So later on when I moved it to the US or Silicon Valley, and then when I started working on all of those hands-on products, it's more like, "Oh, wow. I saw this like four years ago in this exhibition in Beijing, and now I'm actually working on it." So it's very awesome. 

Jeremy Au (04:53):Amazing. The viewers don't get to see this, but this looks like a bedroom of yours from before. How old were you in this bedroom with the fairies and everything? 

Xi Liu (05:06):Yeah, I was just joking about this room. So I painted this room actually when I was probably 17 or 18. I wasn't that young anymore. But you can tell, I think me personally, I think I changed a lot in the past probably 10 years.

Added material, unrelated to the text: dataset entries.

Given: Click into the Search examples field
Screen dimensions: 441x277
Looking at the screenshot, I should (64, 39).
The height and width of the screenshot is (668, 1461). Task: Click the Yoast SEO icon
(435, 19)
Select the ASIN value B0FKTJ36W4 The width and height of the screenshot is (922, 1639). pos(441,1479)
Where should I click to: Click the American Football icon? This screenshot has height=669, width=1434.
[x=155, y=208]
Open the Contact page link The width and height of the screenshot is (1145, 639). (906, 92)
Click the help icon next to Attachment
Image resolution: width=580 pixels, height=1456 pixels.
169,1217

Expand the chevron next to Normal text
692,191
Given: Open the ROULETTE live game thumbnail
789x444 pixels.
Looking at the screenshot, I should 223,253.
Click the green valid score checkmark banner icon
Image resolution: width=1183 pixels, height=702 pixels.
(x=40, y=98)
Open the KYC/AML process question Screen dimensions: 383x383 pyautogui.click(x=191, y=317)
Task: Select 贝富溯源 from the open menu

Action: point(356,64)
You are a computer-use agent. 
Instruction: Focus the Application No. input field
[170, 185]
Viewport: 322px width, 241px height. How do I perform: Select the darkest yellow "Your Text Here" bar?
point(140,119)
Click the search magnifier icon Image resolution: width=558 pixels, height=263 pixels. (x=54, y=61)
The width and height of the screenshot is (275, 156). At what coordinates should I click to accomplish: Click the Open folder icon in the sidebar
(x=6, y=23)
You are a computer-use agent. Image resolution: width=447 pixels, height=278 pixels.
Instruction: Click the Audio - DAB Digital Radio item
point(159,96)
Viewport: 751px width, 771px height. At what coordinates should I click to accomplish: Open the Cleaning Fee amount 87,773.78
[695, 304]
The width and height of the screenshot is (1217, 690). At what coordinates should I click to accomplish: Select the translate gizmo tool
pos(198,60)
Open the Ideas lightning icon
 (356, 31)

When I was a teenager, of course, my life dream is like this fairy on the wall. That I want a nice sweet life and having fun and to have a good life. And then it's probably very foreign for me when I was 17, 18 to think about, "Oh, I want to be a very professional career-driven woman, and to start creating something super new." So it's very different. And years later, when I look at the fairies on the wall, it's like, "Oh, wow. That was cute." Never thought at all I would be in a space so taboo right now, and the talking about all of the things people don't feel comfortable talking about every day. 

Jeremy Au (06:06): 

So what do you think led to that change, from that person who has drawn I think plants, vines, I guess, and fairies on a wall, on a purple wall, your bedroom, to where you are today tackling sexual wellness in Southeast Asia? So what happened? Did America happen? What happened here? 

Xi Liu (06:31): 

Maybe America changed me. I think for one, my life stage changed. When I was younger, everyone especially in Asian culture, we really respected this. You find a comfortable zone and then you stay in your comfort zone. Like don't do things that other people don't do. So of course my life goal back then was very simple, to have a sweet life and live like even what's in a fairytale, like a princess. 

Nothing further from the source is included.